— What is expected —
Reproduce the entries below, replacing "Identify the location of" with "Find the position of" each time it occurs and keeping everything else the same.

— Dataset content —
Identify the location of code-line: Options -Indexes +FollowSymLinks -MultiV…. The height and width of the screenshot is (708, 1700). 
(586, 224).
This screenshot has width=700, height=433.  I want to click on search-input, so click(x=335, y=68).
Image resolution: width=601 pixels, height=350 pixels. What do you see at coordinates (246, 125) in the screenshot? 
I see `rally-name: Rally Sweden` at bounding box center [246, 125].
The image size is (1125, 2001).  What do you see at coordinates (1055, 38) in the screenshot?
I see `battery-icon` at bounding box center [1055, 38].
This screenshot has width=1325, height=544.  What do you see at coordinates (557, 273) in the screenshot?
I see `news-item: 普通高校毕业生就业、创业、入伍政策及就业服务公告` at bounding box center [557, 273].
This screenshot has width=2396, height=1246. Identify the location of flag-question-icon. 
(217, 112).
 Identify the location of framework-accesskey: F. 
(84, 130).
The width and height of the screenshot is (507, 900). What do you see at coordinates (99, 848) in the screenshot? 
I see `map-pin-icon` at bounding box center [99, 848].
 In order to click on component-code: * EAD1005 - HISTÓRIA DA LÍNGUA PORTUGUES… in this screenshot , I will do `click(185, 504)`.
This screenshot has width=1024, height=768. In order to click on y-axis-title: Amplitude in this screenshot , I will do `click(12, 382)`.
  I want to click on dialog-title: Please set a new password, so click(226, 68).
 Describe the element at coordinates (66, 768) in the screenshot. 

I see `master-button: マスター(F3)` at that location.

— Answer box —
Find the position of code-line: Options -Indexes +FollowSymLinks -MultiV…. The height and width of the screenshot is (708, 1700). 
(586, 224).
This screenshot has width=700, height=433.  I want to click on search-input, so click(x=335, y=68).
Image resolution: width=601 pixels, height=350 pixels. What do you see at coordinates (246, 125) in the screenshot? 
I see `rally-name: Rally Sweden` at bounding box center [246, 125].
The image size is (1125, 2001).  What do you see at coordinates (1055, 38) in the screenshot?
I see `battery-icon` at bounding box center [1055, 38].
This screenshot has width=1325, height=544.  What do you see at coordinates (557, 273) in the screenshot?
I see `news-item: 普通高校毕业生就业、创业、入伍政策及就业服务公告` at bounding box center [557, 273].
This screenshot has width=2396, height=1246. Find the position of flag-question-icon. 
(217, 112).
 Find the position of framework-accesskey: F. 
(84, 130).
The width and height of the screenshot is (507, 900). What do you see at coordinates (99, 848) in the screenshot? 
I see `map-pin-icon` at bounding box center [99, 848].
 In order to click on component-code: * EAD1005 - HISTÓRIA DA LÍNGUA PORTUGUES… in this screenshot , I will do `click(185, 504)`.
This screenshot has width=1024, height=768. In order to click on y-axis-title: Amplitude in this screenshot , I will do `click(12, 382)`.
  I want to click on dialog-title: Please set a new password, so click(226, 68).
 Describe the element at coordinates (66, 768) in the screenshot. 

I see `master-button: マスター(F3)` at that location.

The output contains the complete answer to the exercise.